Why RyanCare Will Fail
Paul Ryan's budget embraces a fatal premise of the Nanny State
President Obama last week criticized the Medicare vouchers that are part of RyanCare, the health care reform plan in the budget proposal by Rep. Paul Ryan, R-Wis., because they would allegedly balance the budget on the backs of seniors. But his fellow liberals have been criticizing vouchers for the opposite reason: They will cost too much and won't control Medicare spending. They are right.
However, the reason is not GOP economics, but liberal politics that Rep. Ryan has bowed to.
The basic idea behind Ryan's reform is simple: Medicare, the government-funded health care program for seniors, is a slowly tightening noose around this country's fiscal neck. Health care costs have been growing at twice the rate of the economy. But seniors have little incentive to curb their medical consumption because they don't pay for it—taxpayers do. Indeed, according to the president's Council of Economic Advisers, 30 percent of Medicare spending produces no medical benefits.
Ryan wants to squeeze out such waste by turning Medicare from a defined-benefit plan to a defined-contribution plan. This means that instead of paying for a limitless array of medical services for every senior, as is the case now, the government will give seniors a fixed annual sum to use toward their health coverage. If they want coverage more generous than the government's contribution will buy, they will have to use their own funds. This is how most private companies handle pension and health care benefits for retirees, and it works out well for everyone. The companies get to cap their liabilities, and retirees get to control their pension funds.
But not all private-sector ideas can be successfully applied to government programs.
For starters, private defined-contribution plans are near-inviolable contractual agreements between a company and its workers.

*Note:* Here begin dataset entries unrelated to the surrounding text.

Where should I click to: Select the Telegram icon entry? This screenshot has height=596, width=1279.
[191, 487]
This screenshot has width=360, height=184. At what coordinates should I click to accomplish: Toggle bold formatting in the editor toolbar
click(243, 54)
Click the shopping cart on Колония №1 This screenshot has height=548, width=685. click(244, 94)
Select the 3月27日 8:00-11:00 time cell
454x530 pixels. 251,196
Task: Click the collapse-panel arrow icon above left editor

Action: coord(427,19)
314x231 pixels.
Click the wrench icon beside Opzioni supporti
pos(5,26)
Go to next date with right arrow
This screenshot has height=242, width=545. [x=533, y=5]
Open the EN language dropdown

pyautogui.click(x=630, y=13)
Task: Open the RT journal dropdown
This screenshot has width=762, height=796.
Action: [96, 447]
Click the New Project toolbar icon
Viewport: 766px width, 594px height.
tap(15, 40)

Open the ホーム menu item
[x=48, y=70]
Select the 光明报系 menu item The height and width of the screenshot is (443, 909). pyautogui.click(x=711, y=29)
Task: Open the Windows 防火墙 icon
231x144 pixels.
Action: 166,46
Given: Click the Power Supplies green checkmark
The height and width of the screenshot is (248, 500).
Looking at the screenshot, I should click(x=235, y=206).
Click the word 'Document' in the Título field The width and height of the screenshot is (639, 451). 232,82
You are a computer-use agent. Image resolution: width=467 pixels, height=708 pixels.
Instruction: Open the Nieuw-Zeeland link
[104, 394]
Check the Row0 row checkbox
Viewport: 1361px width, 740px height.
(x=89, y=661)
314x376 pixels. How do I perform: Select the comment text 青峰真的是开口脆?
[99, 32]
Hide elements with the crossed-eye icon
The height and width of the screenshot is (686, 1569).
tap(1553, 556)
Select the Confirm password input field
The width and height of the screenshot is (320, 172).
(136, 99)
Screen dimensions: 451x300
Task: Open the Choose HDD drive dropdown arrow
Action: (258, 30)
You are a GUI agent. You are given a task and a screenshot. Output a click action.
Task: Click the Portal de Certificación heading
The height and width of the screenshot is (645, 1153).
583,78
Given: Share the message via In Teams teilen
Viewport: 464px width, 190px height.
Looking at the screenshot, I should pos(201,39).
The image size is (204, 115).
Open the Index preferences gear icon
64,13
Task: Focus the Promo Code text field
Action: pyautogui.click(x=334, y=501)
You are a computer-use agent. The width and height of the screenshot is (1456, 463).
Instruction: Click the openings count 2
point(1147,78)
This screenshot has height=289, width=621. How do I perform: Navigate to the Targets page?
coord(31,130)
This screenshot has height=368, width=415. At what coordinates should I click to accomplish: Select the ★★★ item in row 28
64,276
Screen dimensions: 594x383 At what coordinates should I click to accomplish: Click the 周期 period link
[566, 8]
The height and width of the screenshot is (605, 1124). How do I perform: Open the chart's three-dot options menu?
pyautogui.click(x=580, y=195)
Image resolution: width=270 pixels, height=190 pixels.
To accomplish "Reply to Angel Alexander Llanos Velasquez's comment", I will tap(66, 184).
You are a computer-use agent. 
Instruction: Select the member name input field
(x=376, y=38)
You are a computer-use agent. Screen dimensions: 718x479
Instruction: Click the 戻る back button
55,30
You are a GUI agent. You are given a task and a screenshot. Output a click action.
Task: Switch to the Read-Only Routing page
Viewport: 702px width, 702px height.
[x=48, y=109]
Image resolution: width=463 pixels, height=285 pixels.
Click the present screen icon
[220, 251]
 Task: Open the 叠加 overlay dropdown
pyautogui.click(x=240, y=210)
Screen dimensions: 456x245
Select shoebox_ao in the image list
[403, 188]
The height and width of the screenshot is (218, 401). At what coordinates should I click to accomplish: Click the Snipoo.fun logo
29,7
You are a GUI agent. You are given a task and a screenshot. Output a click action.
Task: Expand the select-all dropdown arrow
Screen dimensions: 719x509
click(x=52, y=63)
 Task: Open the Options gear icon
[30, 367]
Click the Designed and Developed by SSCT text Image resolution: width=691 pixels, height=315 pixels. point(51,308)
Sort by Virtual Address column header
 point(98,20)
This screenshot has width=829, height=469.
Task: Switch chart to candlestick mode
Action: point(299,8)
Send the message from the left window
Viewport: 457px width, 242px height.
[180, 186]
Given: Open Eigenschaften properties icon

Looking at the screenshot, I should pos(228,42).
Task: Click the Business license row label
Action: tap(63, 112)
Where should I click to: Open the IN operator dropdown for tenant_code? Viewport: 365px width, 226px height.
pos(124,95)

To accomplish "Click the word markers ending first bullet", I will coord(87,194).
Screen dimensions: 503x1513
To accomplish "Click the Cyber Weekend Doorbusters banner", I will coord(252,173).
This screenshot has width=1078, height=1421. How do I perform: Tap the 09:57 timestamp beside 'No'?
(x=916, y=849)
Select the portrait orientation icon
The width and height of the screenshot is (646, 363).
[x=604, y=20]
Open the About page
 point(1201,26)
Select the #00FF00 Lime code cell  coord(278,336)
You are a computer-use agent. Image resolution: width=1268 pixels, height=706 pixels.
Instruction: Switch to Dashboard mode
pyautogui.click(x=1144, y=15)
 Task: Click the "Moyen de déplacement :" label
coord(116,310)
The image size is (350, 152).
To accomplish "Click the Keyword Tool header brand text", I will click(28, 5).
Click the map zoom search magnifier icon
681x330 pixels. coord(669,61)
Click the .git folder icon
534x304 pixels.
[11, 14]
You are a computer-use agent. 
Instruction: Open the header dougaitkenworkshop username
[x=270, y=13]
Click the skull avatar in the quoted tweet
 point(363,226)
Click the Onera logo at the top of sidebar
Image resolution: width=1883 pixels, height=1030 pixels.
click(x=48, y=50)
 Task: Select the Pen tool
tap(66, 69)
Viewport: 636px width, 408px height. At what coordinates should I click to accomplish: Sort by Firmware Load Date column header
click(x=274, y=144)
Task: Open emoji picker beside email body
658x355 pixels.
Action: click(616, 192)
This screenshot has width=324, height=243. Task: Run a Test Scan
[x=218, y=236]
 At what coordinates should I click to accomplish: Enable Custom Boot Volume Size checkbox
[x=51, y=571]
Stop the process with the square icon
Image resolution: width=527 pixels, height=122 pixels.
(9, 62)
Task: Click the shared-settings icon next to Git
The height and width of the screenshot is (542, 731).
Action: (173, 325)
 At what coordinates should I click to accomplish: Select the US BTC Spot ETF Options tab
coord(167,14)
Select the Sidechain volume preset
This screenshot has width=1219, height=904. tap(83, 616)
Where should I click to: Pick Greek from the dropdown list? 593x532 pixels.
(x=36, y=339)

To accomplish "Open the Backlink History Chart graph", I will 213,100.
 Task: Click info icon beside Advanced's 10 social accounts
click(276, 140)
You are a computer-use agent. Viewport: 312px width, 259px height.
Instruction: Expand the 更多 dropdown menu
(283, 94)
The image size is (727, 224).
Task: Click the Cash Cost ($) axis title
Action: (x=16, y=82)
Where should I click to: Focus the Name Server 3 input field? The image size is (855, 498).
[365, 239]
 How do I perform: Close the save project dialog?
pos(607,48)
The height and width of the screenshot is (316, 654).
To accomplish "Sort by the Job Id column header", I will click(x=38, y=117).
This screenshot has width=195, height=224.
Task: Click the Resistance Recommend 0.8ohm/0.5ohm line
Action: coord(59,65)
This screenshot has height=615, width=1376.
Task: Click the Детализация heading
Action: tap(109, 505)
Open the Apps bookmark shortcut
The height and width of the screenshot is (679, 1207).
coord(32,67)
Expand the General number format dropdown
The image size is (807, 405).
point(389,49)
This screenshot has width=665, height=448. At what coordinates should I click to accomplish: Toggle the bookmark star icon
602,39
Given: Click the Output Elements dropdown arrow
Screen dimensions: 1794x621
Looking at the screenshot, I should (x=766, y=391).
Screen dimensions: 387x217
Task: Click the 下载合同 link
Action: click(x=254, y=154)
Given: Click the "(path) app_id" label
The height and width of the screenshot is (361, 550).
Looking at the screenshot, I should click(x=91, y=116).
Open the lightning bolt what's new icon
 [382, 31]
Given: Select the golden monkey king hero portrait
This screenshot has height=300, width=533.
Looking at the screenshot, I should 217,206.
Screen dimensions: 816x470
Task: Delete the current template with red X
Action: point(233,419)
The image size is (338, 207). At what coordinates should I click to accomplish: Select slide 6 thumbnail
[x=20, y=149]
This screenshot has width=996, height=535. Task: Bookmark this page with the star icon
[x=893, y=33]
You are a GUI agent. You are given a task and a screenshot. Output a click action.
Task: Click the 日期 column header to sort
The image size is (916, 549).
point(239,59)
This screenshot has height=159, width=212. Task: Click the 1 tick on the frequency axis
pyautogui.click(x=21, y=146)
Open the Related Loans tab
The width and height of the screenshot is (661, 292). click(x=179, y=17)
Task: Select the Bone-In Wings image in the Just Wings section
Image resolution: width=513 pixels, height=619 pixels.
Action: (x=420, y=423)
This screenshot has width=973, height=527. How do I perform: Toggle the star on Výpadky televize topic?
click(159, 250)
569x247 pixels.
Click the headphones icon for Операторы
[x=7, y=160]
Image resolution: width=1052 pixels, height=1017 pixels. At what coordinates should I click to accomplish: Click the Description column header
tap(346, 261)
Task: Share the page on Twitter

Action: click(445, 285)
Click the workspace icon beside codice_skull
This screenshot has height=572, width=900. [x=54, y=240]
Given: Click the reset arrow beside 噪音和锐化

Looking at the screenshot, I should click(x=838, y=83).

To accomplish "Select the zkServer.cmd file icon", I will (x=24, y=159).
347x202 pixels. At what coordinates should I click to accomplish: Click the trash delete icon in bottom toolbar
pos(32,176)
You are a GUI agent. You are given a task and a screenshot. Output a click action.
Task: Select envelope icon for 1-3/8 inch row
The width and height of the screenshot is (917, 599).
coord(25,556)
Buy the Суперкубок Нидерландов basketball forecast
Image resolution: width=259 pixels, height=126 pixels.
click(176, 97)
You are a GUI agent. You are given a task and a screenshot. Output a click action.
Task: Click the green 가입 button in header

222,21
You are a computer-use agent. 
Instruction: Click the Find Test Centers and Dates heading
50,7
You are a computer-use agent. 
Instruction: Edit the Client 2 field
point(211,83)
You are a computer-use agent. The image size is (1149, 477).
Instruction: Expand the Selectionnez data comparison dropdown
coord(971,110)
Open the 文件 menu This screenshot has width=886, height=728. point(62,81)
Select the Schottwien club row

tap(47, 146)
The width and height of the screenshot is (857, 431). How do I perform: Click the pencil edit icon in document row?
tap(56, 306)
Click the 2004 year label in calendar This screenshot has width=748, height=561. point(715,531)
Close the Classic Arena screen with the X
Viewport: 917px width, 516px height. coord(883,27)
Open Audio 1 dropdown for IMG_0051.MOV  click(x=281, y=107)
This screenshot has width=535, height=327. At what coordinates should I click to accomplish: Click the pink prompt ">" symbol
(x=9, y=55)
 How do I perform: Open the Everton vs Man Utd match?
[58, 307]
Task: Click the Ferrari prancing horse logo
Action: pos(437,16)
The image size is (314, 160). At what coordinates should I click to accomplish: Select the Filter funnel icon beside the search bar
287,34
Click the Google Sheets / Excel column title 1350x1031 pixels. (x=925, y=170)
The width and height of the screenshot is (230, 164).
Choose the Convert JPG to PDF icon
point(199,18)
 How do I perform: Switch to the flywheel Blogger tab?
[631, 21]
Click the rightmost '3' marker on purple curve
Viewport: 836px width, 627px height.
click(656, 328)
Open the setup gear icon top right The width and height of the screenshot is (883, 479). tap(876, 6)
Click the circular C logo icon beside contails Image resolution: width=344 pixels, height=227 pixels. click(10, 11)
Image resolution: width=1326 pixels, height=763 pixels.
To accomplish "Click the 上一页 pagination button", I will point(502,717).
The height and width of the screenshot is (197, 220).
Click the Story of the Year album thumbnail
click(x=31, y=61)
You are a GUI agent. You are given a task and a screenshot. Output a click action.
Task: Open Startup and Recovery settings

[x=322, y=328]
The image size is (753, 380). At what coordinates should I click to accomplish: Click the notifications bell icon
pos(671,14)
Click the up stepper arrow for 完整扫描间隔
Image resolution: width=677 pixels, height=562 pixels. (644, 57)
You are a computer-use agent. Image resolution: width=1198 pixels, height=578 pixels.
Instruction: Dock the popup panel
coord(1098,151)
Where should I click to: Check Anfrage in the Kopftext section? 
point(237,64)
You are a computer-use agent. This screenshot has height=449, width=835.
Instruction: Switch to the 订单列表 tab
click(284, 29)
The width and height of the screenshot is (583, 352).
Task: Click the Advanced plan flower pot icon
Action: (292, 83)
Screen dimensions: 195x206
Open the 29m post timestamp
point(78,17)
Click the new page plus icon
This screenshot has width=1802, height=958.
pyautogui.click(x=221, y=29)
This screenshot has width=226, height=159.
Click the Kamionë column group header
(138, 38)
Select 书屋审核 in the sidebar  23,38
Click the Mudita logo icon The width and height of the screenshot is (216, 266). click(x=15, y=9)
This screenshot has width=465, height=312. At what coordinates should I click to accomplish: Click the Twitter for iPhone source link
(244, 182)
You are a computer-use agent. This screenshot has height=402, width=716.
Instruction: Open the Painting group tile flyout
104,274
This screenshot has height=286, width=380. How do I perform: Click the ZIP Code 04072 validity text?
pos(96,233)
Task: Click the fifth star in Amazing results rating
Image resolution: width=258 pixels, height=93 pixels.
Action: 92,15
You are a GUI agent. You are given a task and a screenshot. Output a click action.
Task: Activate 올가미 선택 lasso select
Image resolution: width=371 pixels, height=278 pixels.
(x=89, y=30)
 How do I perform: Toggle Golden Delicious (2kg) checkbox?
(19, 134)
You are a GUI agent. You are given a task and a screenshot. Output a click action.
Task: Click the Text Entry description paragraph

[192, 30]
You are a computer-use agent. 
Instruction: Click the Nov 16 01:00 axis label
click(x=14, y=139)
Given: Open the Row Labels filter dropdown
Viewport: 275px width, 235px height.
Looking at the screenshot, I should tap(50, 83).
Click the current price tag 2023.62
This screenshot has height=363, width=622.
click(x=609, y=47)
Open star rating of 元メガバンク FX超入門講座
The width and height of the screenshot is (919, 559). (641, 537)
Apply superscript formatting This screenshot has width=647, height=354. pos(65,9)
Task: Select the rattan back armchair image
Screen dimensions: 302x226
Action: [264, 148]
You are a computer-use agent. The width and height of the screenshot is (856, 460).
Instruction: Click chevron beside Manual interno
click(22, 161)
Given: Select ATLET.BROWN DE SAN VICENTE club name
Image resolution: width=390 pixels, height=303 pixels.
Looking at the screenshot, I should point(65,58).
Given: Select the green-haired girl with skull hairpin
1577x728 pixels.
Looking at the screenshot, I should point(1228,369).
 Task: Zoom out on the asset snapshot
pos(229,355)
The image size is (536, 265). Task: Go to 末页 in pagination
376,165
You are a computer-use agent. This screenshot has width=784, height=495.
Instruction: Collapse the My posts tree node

Companies can't renege on their obligations—and retirees can't demand bigger packages. But government programs are always vulnerable to lobbying by groups seeking more.
RyanCare's supporters, such as Cato Institute's Michael Cannon, argue that vouchers will diminish the lobbying game. Right now, a pincer movement of patients and providers combats every cut that affects either group, he argues, but under RyanCare, providers will have less incentive to lobby for bigger vouchers, because they won't necessarily get the additional money. That's true. However, insurance companies selling coverage to seniors will have a bigger incentive to lobby harder, since the money will go to them.
Still, a properly constructed voucher would control costs by prodding patients to consume fewer medical services and shop around for those that they do. And Rep. Ryan's original plan in his Roadmap for America's Future would have done something like that. Under it, every senior would be handed a minimum of about $11,000 in inflation-adjusted dollars and would have great flexibility in deciding which insurance plan to buy. (Sick and poor seniors would get a bigger voucher than healthy and rich ones.) Because the voucher amount would be lower than the cost of most Cadillac plans, seniors would shop around for lower-priced, high-deductible plans with built-in disincentives against overusing routine care for minor illnesses.
But Ryan's current plan does not offer vouchers in a traditional sense, it offers—to use its own words—"premium support." This means that seniors won't actually get any money in their hands. Rather, the government would apply its share, means-tested according to the income and health status of patients, to an insurance plan that seniors pick from a "tightly regulated federal exchange." It is politically inconceivable that this exchange would allow plans that are not larded with every benefit under the sun. Witness all the state patient bills of rights requiring that plans cover everything from "hair prostheses" to in-vitro fertilization (although it is hoped that most seniors won't be needing the latter).
This will mean two things, both of which will undermine cost containment: One, the greater the gap between what seniors can afford and what is available on the exchange, the more intensely they will lobby for additional funds. Indeed, RyanCare will replace the "patient-provider pincer" with the "patient-insurer pincer." Two, if seniors' shopping options are restricted to bureaucratically sanctioned plans with a standard set of benefits, insurance companies won't have room to fully compete on prices, eviscerating the market mechanism that is key to cost-containment in vouchers.
But why did Rep. Ryan back away from his original voucher scheme? The reason is politics, or, more specifically, liberal politics. If he simply handed seniors a voucher to do what they please, some would, no doubt, make poor choices and find themselves without adequate coverage when they need it. This would contradict the entire liberal Nanny State project, whose whole goal is to save people from themselves.
However, unless liberals abandon this missionary mentality and let people face the consequences of their choices—especially after society has taken extraordinary steps to give them the means to insure themselves—there will be no end to what society will be on the hook for. At some point, individuals have to be allowed to take responsibility for their own medical destiny.
This is the fundamental cost-containment dilemma. But instead of confronting it, Rep. Ryan has decided to play on the Nanny State's turf. That's why, regardless of the outcome of this battle, in the long run, RyanCare will lose.